My First Merged PR to Google open source
I first discovered Google’s Open Source Community from a mentor of our program, Nicolas Thiébaud, currently a software engineer at Google. Next, I browsed projects, in Google’s open source github group, written in languages that I was familiar with such as Python. I found a neat project called, ci_edit, which is a text editor with a command line interface. After browsing the repository, I positively confirmed that I could handle all of the points in my lessons learned checklist. I realized that while this was a text editor, it needed to be executed following the absolute path to the executable in the installation directory, or it had to be manually added to the execution PATH. I did consider creating a debian package, but decided not to because I had not done this ever and I thought that it would take more time. So I decided that my first contribution would be to create a bash installation script that would execute bash commands to:
1. Create or update an installation package
2. Add a symbolic link to the executable in PATH.
More of the functionality of the contributions and my explanations can be viewed in the comments of the pull requests:
Mistakes and Follow up
Hopefully, when you make your first pull request to the open source community, you will be working with a great team. Thankfully, the people I worked with were very helpful, and so I learned a lot from the suggestions from the maintainer of the repository. Some of the biggests tips were to be more verbose in my documentation, have better secure measures to avoid user error, and to add some better functionality for the user. I did incorporate all these changes; however, there were 2 major bugs (so far discovered) in the first pull request even after it was merged. One of the bugs was due to the methodology that the maintainer made in one of the lines of code, and another was because of an error on my part. Had I spent more time with local testing, I would have found this error. Thankfully, another contributor to the repository found the bug almost immediately and made us aware of it.
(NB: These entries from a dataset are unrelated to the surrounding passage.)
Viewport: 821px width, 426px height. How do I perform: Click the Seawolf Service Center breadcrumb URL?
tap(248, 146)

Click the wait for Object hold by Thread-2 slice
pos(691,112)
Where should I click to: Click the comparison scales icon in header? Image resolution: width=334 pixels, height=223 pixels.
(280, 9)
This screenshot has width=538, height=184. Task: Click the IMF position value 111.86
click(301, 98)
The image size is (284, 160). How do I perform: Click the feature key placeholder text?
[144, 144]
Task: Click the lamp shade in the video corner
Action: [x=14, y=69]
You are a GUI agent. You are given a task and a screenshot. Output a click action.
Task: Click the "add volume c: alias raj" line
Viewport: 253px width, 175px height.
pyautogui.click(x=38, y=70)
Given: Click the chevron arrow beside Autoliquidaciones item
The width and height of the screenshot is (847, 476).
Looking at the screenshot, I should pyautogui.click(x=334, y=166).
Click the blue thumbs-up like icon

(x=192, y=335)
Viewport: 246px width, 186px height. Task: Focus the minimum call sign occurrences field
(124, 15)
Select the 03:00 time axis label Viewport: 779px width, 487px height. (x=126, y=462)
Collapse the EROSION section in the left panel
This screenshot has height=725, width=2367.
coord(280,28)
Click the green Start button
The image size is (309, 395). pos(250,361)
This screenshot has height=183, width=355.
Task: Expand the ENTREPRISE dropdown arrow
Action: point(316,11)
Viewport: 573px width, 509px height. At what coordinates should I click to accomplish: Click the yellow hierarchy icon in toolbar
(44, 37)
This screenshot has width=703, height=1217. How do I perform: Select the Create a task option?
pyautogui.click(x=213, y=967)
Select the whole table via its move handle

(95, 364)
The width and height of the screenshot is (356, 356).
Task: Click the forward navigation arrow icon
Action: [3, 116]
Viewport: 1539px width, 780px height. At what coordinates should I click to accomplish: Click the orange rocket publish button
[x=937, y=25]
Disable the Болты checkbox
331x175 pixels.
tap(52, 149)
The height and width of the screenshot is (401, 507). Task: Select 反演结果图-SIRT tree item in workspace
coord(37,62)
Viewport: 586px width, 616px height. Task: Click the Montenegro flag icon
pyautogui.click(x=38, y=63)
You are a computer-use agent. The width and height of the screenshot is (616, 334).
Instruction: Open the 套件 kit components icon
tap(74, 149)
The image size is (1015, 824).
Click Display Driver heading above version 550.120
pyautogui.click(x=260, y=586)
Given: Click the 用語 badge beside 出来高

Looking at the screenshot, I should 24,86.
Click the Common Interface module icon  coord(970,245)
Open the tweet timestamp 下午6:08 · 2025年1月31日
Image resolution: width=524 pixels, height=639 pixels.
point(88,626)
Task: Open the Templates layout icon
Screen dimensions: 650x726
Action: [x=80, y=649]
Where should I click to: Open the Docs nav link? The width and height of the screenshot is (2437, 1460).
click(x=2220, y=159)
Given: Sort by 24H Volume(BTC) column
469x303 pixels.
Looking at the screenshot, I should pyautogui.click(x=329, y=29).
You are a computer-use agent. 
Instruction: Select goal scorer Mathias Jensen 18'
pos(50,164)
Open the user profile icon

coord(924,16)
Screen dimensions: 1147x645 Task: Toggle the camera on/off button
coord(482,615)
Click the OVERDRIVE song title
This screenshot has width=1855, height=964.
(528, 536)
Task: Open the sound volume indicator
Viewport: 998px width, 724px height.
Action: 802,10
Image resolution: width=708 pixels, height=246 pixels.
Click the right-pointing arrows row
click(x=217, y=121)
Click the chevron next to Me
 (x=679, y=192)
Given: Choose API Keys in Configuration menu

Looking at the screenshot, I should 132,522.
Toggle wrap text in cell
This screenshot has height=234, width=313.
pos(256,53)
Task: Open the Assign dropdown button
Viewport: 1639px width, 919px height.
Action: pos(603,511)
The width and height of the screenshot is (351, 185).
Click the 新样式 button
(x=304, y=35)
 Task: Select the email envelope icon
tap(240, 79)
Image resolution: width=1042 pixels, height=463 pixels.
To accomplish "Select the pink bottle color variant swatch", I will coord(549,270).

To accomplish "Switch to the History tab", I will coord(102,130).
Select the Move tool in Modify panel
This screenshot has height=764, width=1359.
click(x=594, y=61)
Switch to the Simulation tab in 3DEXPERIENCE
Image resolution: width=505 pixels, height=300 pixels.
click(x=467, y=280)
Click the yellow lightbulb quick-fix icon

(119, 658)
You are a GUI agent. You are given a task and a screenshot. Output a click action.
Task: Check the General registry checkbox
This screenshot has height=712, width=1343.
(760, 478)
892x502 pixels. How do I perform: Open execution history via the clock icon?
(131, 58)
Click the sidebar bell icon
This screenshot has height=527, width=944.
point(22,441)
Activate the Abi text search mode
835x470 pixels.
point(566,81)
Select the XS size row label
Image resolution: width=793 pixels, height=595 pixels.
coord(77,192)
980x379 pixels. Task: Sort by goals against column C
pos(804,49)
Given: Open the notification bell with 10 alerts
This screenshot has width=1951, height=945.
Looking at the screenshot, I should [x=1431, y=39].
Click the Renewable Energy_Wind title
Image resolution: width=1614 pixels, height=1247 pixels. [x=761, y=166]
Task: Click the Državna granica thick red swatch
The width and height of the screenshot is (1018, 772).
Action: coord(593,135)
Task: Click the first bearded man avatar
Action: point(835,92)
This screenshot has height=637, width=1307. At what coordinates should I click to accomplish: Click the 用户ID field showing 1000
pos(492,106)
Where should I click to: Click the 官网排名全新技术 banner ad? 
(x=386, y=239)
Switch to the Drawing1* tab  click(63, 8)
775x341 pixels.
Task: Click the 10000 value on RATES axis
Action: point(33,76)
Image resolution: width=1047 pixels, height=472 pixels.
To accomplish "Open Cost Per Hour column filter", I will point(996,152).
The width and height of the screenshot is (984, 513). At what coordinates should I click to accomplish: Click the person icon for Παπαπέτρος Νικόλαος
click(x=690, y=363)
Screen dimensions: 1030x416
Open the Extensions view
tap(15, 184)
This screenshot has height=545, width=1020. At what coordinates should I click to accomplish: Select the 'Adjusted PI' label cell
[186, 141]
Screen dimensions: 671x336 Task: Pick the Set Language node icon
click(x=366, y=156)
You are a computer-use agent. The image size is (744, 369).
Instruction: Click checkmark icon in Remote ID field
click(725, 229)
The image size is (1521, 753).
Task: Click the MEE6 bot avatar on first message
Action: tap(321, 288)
My second pull request fixed these bugs and updated some of the documentation.
More Lessons Learned
When you make your first pull request, be sure to adequately test your code locally in various environments, incorporate any continuous integration tests, and if possible have a peer review your code. In my case, I believe that my haste to make a contribution before anyone else did and my concern that I would put in too much effort without anyone accepting my update were the main factors that motivated me to skip some of the local tests that I should have been thinking about. Also, if you don’t think the repository is maintained by helpful or currently active people, find a repository that has great collaborators. In my case, Dave Schuyler, @dschuyler, had a very collaborative and supportive way of working with me. He gave suggestions for updating my code, and always interacted respectfully about the problems he saw in my code. Additionally, he actively communicated with me throughout the github.com review process.
Now go forth and maintain some open source code!